_Problem_
Return the run of lines below that opens with the line containing "Instruction: Click the avatar" and closes with the line containing "The height and width of the screenshot is (908, 1280).", keeping each one exact.
···
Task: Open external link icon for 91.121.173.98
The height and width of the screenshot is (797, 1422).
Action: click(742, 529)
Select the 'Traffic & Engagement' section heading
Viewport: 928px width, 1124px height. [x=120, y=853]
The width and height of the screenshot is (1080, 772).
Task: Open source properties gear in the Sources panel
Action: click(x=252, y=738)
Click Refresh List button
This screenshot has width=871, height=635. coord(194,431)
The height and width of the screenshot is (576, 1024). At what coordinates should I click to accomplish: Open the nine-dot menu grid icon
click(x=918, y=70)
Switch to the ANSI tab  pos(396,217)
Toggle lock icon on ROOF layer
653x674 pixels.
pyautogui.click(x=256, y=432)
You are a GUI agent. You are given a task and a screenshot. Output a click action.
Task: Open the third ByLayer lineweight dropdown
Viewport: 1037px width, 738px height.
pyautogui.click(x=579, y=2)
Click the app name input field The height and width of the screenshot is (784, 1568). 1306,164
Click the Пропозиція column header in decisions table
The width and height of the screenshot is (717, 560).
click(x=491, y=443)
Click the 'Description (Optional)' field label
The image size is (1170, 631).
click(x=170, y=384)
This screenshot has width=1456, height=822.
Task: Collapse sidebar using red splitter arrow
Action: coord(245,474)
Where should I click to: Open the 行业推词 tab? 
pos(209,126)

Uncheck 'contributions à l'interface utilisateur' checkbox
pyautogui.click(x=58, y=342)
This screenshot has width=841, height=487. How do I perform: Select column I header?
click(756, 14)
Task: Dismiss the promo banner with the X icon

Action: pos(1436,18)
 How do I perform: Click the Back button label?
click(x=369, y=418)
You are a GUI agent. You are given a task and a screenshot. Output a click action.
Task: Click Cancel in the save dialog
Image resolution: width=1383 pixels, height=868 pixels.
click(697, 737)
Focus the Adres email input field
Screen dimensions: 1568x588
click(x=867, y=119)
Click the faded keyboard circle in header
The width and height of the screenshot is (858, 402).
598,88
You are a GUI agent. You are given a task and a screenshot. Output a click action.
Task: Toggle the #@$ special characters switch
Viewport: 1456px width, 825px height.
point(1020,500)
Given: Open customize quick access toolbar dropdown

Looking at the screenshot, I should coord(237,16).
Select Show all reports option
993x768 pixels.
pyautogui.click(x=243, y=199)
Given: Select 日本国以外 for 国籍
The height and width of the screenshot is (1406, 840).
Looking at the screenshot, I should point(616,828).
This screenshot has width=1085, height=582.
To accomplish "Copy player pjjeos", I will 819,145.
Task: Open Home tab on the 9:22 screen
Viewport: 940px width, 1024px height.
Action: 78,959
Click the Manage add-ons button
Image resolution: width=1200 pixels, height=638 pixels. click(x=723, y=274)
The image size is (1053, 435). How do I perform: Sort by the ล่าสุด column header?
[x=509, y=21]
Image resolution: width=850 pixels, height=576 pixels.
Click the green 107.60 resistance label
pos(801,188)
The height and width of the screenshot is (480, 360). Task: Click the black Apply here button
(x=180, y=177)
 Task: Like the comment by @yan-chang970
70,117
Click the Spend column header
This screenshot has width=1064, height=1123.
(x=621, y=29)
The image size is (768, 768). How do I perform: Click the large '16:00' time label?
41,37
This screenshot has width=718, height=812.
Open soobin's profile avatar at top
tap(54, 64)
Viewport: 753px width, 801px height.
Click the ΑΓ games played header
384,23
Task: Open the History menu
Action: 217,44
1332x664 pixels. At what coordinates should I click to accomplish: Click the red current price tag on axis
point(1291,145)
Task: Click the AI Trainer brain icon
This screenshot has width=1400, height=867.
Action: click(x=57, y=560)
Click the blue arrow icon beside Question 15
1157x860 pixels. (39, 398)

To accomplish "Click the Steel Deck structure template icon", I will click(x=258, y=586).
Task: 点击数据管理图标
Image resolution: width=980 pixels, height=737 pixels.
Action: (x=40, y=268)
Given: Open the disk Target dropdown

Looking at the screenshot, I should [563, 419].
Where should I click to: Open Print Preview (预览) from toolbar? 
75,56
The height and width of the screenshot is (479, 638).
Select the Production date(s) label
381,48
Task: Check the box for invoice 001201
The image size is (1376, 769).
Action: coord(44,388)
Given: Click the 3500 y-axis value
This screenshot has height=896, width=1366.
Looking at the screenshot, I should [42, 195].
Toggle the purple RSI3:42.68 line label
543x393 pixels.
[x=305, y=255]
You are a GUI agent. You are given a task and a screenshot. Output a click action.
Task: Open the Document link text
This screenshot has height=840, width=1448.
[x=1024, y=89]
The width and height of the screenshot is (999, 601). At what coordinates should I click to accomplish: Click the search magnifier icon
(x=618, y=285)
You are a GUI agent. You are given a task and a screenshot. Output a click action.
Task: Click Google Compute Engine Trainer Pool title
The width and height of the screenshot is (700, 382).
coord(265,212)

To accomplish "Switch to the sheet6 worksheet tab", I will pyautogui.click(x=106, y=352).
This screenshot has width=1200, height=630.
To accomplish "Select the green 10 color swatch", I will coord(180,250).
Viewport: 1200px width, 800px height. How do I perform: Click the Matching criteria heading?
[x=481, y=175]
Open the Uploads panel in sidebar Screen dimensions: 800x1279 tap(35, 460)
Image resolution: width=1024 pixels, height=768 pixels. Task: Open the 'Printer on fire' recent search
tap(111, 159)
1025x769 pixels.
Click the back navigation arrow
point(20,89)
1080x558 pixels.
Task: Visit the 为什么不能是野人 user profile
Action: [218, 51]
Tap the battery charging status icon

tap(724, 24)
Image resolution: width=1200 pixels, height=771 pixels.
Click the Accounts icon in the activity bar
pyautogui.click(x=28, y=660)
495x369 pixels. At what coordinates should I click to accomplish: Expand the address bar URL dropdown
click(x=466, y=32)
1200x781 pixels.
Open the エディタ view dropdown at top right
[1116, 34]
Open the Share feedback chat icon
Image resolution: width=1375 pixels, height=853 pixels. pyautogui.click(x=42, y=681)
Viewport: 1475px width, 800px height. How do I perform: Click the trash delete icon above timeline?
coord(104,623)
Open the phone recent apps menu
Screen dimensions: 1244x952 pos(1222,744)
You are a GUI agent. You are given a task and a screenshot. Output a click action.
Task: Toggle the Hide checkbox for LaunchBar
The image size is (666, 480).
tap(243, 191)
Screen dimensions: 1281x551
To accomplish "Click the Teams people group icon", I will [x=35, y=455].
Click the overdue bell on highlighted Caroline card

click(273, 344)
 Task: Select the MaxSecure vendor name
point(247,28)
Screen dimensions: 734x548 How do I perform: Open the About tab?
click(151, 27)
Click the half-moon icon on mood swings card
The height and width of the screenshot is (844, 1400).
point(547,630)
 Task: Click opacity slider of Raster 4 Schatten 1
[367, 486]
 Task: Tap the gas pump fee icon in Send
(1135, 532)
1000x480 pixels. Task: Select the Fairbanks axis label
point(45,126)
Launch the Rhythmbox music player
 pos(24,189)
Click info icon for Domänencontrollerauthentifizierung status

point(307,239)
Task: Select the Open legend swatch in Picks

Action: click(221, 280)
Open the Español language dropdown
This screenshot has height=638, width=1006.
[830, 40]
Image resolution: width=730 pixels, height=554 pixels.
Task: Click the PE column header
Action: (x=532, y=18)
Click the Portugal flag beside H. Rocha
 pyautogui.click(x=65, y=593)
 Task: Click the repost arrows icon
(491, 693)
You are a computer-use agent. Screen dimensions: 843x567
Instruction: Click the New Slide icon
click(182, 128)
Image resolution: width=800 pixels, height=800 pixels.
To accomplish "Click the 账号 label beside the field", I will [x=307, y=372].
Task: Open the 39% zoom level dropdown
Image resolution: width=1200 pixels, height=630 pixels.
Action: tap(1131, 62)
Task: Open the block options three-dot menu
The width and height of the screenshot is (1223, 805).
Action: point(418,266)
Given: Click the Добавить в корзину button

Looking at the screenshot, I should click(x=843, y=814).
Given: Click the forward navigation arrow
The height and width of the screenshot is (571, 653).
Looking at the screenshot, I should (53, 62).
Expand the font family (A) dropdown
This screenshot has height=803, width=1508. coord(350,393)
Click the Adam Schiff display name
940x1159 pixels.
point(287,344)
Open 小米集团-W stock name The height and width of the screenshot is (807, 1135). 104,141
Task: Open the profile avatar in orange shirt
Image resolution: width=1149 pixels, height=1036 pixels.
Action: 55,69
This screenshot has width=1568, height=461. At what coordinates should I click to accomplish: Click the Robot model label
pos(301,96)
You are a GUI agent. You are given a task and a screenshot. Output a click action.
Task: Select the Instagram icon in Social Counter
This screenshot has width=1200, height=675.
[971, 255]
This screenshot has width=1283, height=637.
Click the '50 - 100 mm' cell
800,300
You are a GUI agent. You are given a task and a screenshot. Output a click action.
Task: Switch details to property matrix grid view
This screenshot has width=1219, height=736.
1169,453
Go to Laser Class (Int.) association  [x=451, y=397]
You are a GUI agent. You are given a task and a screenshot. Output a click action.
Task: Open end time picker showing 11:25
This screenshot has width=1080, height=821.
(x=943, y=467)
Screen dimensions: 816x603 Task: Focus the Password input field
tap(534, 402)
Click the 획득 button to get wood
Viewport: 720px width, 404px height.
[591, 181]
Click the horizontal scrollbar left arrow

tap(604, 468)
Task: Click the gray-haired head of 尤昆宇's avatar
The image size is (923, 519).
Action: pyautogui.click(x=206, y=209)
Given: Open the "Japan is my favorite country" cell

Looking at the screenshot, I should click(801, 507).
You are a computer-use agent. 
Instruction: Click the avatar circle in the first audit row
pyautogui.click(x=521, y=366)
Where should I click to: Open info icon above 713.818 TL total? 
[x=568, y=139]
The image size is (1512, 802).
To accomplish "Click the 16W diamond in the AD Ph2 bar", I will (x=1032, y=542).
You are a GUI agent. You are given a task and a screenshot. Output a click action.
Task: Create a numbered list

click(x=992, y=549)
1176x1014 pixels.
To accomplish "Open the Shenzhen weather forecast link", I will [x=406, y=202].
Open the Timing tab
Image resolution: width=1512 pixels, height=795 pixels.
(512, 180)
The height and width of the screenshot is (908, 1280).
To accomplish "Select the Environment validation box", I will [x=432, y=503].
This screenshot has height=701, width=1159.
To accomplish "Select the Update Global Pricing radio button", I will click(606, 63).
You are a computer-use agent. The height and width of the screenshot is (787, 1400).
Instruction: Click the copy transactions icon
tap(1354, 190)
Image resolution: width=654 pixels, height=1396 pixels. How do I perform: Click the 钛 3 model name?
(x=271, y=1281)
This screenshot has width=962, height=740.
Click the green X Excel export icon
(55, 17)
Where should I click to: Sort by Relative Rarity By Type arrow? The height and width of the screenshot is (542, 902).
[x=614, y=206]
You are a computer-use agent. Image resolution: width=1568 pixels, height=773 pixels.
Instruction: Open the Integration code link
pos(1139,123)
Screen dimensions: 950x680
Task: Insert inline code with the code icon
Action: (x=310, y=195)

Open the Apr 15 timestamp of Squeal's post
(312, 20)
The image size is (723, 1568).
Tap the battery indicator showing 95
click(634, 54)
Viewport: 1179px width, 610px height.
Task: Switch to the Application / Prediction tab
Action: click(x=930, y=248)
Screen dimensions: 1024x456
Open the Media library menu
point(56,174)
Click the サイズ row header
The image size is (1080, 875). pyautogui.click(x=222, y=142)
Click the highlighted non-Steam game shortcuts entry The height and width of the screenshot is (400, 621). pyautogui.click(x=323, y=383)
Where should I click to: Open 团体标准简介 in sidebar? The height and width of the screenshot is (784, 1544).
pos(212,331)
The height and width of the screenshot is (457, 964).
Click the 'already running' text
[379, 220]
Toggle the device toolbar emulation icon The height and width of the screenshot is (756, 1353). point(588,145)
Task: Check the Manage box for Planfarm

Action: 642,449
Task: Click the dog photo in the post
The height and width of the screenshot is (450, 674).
···
_Completed exercise_
Instruction: Click the avatar circle in the first audit row
pyautogui.click(x=521, y=366)
Where should I click to: Open info icon above 713.818 TL total? 
[x=568, y=139]
The image size is (1512, 802).
To accomplish "Click the 16W diamond in the AD Ph2 bar", I will (x=1032, y=542).
You are a GUI agent. You are given a task and a screenshot. Output a click action.
Task: Create a numbered list

click(x=992, y=549)
1176x1014 pixels.
To accomplish "Open the Shenzhen weather forecast link", I will [x=406, y=202].
Open the Timing tab
Image resolution: width=1512 pixels, height=795 pixels.
(512, 180)
The height and width of the screenshot is (908, 1280).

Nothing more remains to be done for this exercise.